▶ TRY IT:
Word for word, restate the entries below from their first line through the line that contains "Click the Crops".

▶ ENTRIES SUPPLIED:
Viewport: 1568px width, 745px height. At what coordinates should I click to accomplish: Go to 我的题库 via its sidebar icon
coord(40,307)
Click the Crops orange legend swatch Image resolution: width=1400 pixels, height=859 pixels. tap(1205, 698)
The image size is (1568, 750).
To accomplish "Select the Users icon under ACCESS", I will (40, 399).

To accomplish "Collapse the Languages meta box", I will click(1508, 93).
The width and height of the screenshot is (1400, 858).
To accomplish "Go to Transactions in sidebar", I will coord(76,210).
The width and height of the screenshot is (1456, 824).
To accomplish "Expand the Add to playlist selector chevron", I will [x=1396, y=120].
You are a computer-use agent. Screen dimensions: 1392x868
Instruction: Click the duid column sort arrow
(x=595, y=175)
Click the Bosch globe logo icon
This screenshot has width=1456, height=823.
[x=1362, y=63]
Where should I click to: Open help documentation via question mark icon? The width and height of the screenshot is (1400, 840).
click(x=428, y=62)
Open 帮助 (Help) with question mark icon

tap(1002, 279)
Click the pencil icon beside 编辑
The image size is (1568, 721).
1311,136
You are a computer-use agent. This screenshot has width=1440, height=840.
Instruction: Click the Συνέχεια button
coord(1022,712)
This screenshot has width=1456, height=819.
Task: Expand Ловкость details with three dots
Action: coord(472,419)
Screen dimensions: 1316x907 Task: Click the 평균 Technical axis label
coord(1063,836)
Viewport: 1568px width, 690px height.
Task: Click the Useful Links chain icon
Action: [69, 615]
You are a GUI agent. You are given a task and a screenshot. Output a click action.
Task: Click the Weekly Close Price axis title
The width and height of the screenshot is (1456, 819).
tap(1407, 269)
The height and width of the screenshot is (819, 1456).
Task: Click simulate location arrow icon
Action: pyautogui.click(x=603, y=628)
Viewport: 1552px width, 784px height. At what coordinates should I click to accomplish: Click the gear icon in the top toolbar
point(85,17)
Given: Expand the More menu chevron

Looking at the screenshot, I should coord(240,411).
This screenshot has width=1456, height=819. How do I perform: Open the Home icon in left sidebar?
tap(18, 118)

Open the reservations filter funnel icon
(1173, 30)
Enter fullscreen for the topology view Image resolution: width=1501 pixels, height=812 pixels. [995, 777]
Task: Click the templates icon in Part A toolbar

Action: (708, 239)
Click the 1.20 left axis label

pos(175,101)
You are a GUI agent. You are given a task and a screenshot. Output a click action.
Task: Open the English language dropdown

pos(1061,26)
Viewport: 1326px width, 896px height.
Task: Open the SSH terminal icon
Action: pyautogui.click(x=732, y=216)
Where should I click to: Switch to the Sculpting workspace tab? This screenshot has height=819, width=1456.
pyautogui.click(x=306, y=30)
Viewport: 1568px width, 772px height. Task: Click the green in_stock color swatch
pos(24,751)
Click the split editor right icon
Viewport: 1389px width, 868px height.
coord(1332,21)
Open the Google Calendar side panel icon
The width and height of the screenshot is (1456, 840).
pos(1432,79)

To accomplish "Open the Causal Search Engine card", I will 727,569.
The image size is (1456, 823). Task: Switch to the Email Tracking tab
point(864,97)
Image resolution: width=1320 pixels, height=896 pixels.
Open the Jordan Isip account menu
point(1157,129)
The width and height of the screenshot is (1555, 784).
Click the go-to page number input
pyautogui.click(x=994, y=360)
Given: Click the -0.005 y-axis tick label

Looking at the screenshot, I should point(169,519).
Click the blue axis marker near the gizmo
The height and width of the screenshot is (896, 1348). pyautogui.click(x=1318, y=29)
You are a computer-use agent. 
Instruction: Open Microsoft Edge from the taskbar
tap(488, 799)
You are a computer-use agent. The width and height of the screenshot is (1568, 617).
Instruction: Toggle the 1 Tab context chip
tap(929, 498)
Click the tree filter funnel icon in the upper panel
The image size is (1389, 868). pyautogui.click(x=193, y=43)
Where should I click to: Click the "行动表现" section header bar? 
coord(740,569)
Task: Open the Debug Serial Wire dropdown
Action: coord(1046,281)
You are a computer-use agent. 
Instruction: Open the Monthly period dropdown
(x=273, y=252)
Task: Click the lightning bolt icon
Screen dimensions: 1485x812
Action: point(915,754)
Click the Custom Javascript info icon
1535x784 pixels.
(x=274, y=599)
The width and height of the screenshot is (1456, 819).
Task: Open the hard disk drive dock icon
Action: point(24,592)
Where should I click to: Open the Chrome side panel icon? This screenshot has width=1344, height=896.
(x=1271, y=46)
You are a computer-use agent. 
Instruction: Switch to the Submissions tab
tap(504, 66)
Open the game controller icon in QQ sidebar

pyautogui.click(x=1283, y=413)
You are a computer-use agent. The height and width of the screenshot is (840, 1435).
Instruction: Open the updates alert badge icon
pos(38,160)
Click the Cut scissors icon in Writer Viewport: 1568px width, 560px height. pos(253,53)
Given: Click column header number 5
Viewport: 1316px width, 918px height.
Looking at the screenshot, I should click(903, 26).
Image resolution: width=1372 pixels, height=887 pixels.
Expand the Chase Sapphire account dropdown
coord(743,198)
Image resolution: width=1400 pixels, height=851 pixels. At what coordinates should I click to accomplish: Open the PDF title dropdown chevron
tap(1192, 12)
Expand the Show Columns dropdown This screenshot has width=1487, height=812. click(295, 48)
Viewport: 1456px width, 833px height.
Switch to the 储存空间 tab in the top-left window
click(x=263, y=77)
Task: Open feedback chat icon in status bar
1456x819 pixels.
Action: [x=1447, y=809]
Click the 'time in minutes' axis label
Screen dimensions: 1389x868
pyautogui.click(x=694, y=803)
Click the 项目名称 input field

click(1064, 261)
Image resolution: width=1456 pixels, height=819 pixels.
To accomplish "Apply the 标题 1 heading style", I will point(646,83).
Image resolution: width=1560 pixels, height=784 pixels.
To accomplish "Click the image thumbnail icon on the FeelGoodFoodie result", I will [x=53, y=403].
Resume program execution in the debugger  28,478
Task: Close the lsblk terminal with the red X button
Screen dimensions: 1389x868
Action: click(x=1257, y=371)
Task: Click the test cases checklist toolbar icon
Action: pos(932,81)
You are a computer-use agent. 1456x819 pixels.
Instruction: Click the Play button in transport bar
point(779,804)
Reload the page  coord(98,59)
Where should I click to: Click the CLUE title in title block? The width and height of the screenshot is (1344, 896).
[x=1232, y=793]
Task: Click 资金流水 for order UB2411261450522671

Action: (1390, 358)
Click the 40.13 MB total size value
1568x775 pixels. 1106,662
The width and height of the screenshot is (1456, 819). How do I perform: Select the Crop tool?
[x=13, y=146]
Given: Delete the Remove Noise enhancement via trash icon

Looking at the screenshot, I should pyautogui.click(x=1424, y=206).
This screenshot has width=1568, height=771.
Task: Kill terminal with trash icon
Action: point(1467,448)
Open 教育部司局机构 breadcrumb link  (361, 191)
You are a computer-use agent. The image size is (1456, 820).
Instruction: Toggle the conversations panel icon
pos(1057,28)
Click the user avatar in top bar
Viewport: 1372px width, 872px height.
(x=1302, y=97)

▶ RESULT OF THE TASK:
Viewport: 1568px width, 745px height. At what coordinates should I click to accomplish: Go to 我的题库 via its sidebar icon
coord(40,307)
Click the Crops orange legend swatch Image resolution: width=1400 pixels, height=859 pixels. tap(1205, 698)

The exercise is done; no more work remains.